아래 기록에서 "Where should I" 문구가 있는 줄부터 "tap(557, 371)" 문구가 있는 줄까지, 두 줄을 모두 포함해 한 글자도 바꾸지 말고 그대로 옮겨 쓰세요. 답에는 그림을 넣지 마세요.

기록 목록 ::
^^^^

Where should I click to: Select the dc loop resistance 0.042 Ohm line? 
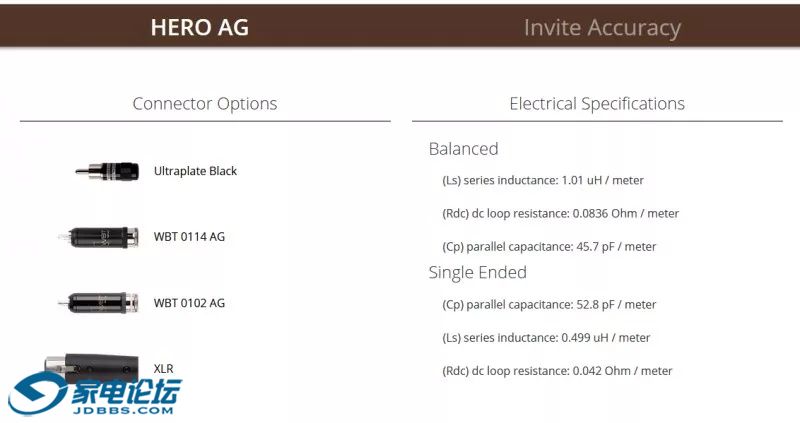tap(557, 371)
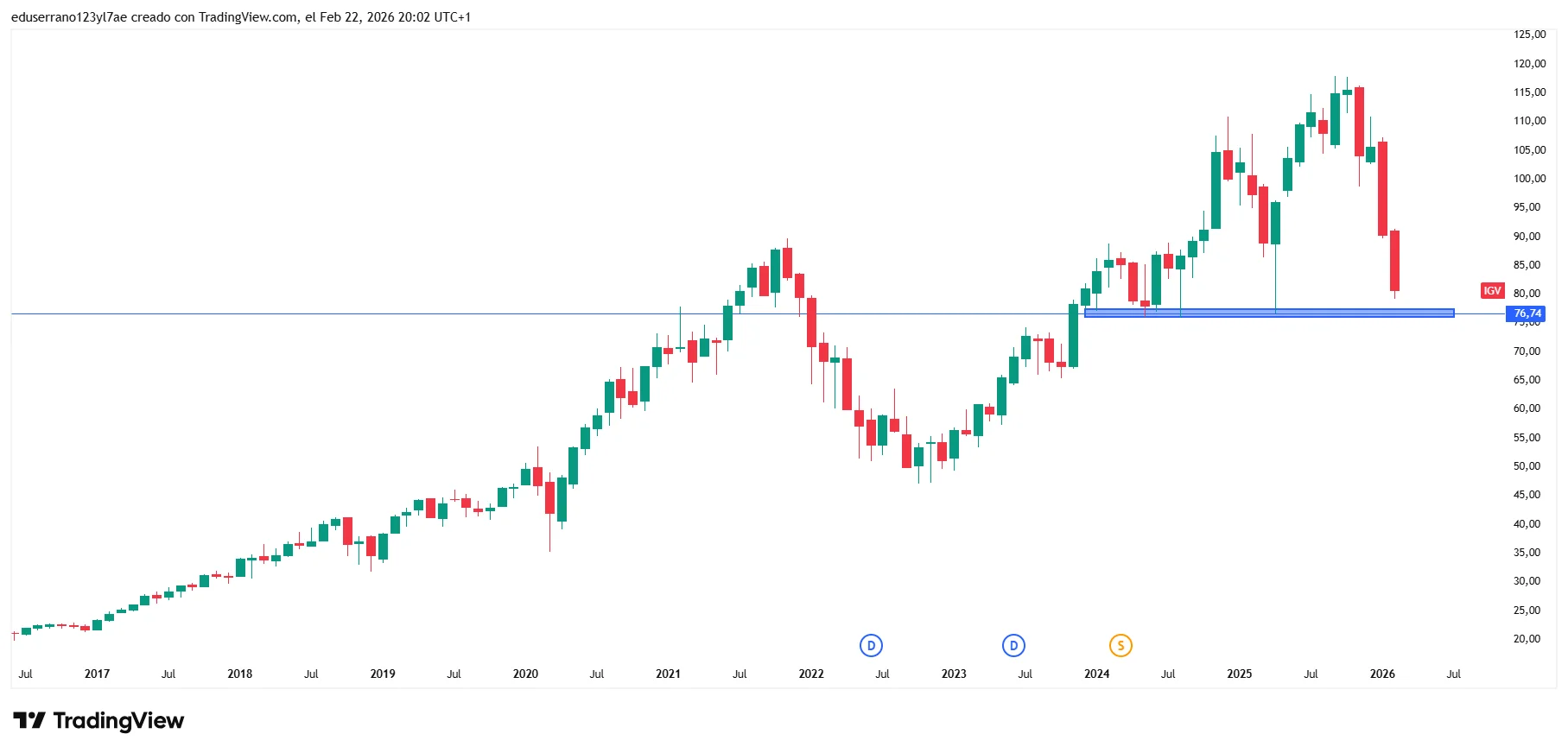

^^^^

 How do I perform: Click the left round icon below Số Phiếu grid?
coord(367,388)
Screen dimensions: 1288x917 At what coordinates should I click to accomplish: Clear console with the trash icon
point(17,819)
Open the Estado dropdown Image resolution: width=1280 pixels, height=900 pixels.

^^^^

문제 해결 ::
Where should I click to: Select the dc loop resistance 0.042 Ohm line? 
tap(557, 371)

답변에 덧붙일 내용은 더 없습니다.